It should not be overcharged too often; occasional overcharge is good, but not too often.
It should not be discharged at a very high rate.
Most self-starters are of the two-unit type; they have a generator for recharging the battery and a motor for cranking the engine. In other self-starters the two units are combined; the same instrument, when current is fed to it from the battery, kicks off the motor and when driven by the engine acts as a generator.
When self-starters were first introduced they had all sorts of devices to offset the high-current demand and regulators and cutouts to comply with the battery-makers’ directions in recharging. These devices were complicated and could not be depended upon, and consequently were discontinued, and it was put up to the battery to stand the abnormal conditions. The battery makers have been trying to offset this and to a certain extent have succeeded, but as it is directly against former practice—for every one of the “don’ts” is disregarded in self-starter systems—the makers have not been able to rectify conditions entirely.

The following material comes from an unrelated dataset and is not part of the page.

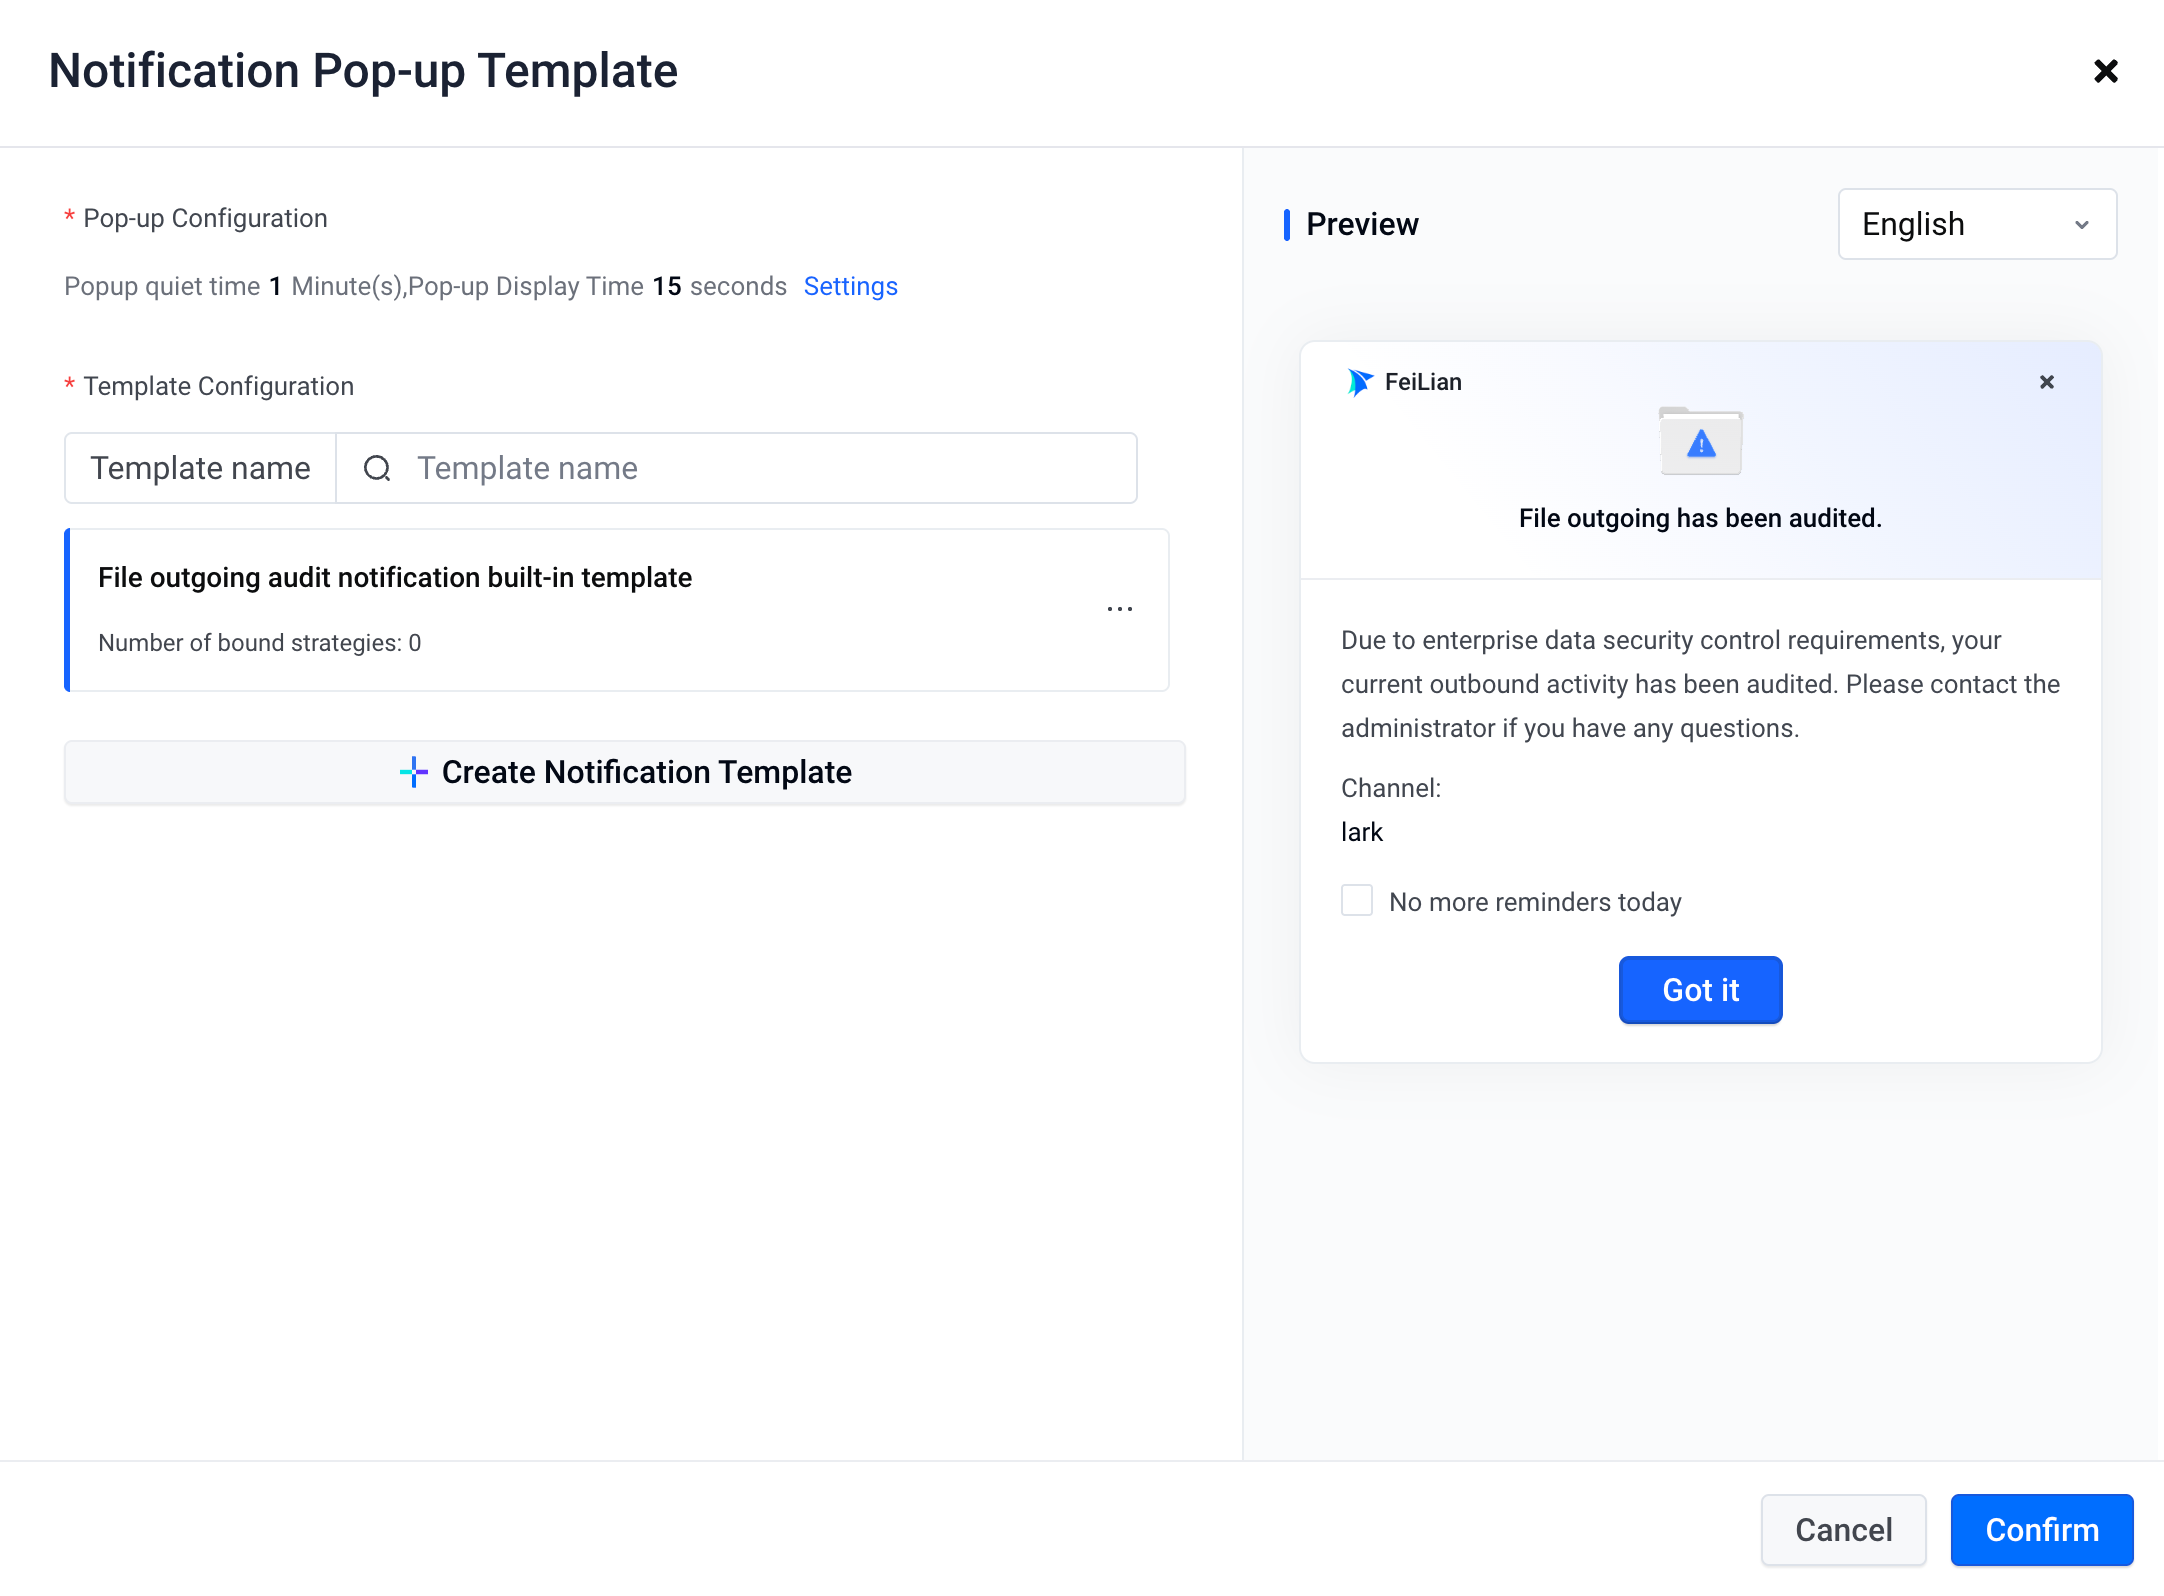Open the English language dropdown
Image resolution: width=2164 pixels, height=1596 pixels.
(1977, 224)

On account of these conditions the life of a storage battery may be considered to be about one and a half years, and if it lasts as long as that it is considered to have done its work and to be entitled to be retired.
But if your battery seems to fail with the coming of short and cool days, do not discard it until you have tried having it recharged, for possibly you have simply been overworking it and not feeding it enough current to keep it in condition.
CHAPTER XXI
WHY GEARS STRIP
Some of the most unnecessary and expensive repairs to an automobile are those connected with its transmission. It is not only exasperating, but unnecessary to be told that the gears of your car are stripped, or that the teeth are broken so that smooth running is impossible, if indeed the car can be run at all.
It is not in the permanent mesh gears, where shaft motion is turned into axle motion, that the trouble comes. Properly set and packed the rear axle gears never should make trouble. But it is in the shifting gears of the transmission, where gears come to mesh at varying rates of speed, and with the number of revolutions, load, and several other things to complicate the situation, that there is wear and tear—largely tear.
If an automobile could run at an unvarying rate of speed, if there were no hills which require the translation of speed into power, or if the engine controls alone could give sufficient speed regulation to cover the emergencies constantly arising, the transmission might be simplified into a mere coupling and reverse. But simplify as you will, there must be provision for varying speeds and these must be attained while the car is in motion, and this means the meshing together of finely built gears revolving so fast the teeth cannot be seen.